Juíza acatou pedido do Ministério Público e enviou processo para a segunda instância por conta do foro de Américo Gorayeb, que é secretário de Estado


07/04/2015 às 20:16

Enquanto o Tribunal de Justiça  do Amazonas (TJ-AM) decidiu, na sessão desta terça-feira (7), enviar para a primeira instância processos de casos de exploração sexual de menores envolvendo o ex-prefeito de Coari Adail Pinheiro (PRP) e o ex-deputado Fausto Souza (PSD), a juíza do 'Caso Consladel' decidiu remeter o processo para julgamento pelo TJ-AM.

A juíza Andréa Jane Silva de Medeiros, titular da 5ª Vara Criminal, decidiu remeter para o segundo grau o processo que julga fraude em licitação e desvio de R$ 40 milhões dos cofres públicos por meio de um contrato entre a Prefeitura de Manaus com a empresa Consladel. A decisão foi publicada nesta terça-feira (7).

Atendendo a uma solicitação do Ministério Público do Estado (MP-AM), a magistrada entendeu que Américo Gorayeb, um dos acusados, foi nomeado secretário de Estado e ganhou a prerrogativa de ser julgado pelo TJ-AM. Citando jurisprudência do Supremo Tribunal de Justiça (STF), Súmula 704, a juíza ressaltou que todos os acusados, mesmo os que não possuem foro para ser julgado pelo TJ-AM, devem ser julgados pelo Pleno da Corte.

Além de Américo Gorayeb, são processados pelo MP-AM, acusados de integrar uma “organização criminosa”, o ex-prefeito Amazonino Mendes (PDT), dois ex-secretários municipais e mais sete pessoas, entre sócios e funcionários da Consladel e servidores da Secretaria Municipal de Infraestrutura (Seminf) e do Instituto Municipal de Engenharia e Fiscalização do Trânsito de Manaus (Manaustrans).

Conforme a movimentação processual, os autos do processo foram remetidos nesta terça-feira mesmo para o TJ-AM. A secretaria do tribunal, por sua vez, fará a distribuição eletrônica dele para que seja relatado por um dos desembargadores. 

Bloqueio de bens

Andréa Jane Medeiros determinou, no dia 27 de março, o sequestro de bens dos acusados, no limite de R$ 13,3 milhões.
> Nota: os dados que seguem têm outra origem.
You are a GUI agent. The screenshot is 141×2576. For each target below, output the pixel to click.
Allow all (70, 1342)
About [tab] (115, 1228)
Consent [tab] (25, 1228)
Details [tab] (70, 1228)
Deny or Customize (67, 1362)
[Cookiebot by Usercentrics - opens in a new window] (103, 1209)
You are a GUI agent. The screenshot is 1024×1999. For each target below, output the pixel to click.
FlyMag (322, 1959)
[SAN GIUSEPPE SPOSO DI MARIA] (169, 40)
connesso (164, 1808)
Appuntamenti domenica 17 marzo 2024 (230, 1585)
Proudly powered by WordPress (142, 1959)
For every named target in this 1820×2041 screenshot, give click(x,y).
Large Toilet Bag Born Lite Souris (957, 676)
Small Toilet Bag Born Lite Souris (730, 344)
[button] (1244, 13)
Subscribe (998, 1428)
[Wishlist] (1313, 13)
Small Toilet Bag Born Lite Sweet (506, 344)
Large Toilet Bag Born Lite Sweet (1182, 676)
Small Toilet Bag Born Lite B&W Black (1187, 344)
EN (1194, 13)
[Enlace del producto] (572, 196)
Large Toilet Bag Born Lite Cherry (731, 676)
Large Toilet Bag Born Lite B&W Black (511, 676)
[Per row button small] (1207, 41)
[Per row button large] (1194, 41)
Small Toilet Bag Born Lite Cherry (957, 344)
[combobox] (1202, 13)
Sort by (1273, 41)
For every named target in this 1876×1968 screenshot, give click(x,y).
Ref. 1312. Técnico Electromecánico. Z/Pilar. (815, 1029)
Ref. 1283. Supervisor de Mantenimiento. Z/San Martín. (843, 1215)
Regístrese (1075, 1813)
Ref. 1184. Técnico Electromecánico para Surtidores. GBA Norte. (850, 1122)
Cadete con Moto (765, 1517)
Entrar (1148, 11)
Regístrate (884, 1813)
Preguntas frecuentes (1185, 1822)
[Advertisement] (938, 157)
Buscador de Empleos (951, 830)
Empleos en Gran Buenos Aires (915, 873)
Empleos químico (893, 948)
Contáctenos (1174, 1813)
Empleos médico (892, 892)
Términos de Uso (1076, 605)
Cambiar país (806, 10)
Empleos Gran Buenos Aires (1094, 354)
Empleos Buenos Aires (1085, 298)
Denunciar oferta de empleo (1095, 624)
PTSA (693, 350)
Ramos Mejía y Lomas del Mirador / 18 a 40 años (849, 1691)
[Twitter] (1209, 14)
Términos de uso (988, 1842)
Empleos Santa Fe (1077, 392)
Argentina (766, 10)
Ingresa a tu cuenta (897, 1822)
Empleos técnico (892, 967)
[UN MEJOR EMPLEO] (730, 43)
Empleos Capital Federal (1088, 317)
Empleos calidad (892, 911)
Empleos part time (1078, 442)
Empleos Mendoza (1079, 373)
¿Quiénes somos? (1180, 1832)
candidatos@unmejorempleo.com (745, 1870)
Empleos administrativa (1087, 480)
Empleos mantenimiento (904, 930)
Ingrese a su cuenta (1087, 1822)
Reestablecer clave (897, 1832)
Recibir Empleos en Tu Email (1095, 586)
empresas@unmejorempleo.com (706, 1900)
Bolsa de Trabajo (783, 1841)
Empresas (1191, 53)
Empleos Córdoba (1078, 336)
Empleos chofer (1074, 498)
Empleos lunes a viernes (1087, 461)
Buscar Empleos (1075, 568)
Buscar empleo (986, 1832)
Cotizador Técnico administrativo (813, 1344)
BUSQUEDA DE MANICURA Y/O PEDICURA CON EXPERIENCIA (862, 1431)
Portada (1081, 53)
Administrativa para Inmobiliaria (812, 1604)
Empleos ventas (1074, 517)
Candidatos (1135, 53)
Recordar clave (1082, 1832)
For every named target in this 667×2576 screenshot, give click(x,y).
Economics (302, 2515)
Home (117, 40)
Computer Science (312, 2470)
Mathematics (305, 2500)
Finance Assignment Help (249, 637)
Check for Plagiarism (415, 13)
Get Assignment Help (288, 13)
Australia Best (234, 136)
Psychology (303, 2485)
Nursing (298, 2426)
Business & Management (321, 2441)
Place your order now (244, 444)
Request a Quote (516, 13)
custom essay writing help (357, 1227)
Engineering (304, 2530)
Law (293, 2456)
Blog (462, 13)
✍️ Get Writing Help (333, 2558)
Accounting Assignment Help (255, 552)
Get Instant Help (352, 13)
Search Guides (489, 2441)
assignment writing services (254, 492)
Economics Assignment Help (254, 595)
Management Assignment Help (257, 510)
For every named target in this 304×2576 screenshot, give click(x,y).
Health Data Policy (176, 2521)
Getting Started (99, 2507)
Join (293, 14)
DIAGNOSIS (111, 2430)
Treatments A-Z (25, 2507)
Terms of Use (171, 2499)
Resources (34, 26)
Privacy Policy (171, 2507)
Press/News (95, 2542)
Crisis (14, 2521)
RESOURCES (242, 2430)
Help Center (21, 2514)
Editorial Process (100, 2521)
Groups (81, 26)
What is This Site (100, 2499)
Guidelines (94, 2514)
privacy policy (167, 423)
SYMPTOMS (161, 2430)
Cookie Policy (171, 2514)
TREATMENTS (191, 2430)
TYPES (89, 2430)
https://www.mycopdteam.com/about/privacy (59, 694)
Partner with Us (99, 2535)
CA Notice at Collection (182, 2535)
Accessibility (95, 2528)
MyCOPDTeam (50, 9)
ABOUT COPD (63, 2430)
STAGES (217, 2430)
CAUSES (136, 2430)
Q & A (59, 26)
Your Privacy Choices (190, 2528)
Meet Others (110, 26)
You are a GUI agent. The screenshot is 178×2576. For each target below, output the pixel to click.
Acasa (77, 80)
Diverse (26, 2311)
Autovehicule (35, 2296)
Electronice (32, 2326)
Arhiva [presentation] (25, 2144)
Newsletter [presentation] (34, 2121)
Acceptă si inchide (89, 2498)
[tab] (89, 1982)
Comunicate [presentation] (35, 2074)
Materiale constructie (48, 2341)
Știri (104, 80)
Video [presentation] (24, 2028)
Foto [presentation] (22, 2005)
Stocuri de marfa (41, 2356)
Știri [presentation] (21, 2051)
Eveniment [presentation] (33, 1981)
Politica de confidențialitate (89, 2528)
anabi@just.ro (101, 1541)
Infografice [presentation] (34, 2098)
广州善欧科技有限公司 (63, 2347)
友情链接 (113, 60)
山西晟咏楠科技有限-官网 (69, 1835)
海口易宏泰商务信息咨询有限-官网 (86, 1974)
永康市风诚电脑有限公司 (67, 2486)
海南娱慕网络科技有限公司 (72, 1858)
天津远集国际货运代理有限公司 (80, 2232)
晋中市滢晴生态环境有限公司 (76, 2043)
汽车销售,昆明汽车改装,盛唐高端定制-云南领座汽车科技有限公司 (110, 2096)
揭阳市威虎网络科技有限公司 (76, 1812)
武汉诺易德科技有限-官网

A magistrada também determinou que o Manaustrans informe o montante que já foi pago à Consladel.

Amazonino Mendes e Américo Gorayeb estão entre os acusados. Fotos: Clóvis Miranda e Arquivo AC

A denúncia do Ministério Público

O objeto do contrato da prefeitura com a Consladel, renovado quatro vezes (em 2011, 2012, 2013 e 2014), é a prestação de serviços de segurança, manutenção, conservação, apoio e implantação de engenharia de trânsito no sistema viário de Manaus. Uma das ações do contrato é a instalação dos radares eletrônicos para controlar a velocidade dos carros e registrar as ultrapassagens da velocidade máxima permitida, conhecidos como “corujinhas”.

Segundo o MP-AM, no contrato, não há clareza quanto à quantidade mínima de radares a ser instalados. Entre as diversas irregularidades relatadas está o desvio de verbas de pagamento de funcionários. Na ação apresentada à Justiça, os promotores de Justiça narram que, durante uma inspeção, foram informados por dois funcionários da Consladel, que trabalhavam como orientadores de trânsito, que eles recebiam R$ 4,2 mil de salário. Entretanto, na planilha de pagamento, os promotores observaram que constava o pagamento de R$ 7 mil.

Os promotores de Justiça também identificaram irregularidades no processo que transferiu o contrato, até então de responsabilidade da Seminf, para o Manaustrans. Eles frisam que não havia previsão orçamentária para custear o contrato.

A investigação também afirma que o Município “pagava por serviços não prestados”. De acordo com a denúncia, a investigação verificou a inexistência da função de “supervisor de campo”, por exemplo, prevista no contrato. Os promotores sustentam que as equipes de fiscalização, tanto da Seminf quanto do Manaustrans, “falsearam a verdade”, ao declararem que a existência e o cumprimento de serviços, que na verdade não foram executados, segundo o MP.

De acordo com a denúncia, o subsecretário da Seminf e o diretor-presidente do Manaustrans “sabiam que pagavam a mais à empresa por algo que não estava sendo feito”. Entre os crimes cometidos estão peculato, falsidade ideológica e contra a competitividade. Na ação, os promotores requerem a indisponibilidades dos bens dos acusados e o bloqueio de suas contas bancárias.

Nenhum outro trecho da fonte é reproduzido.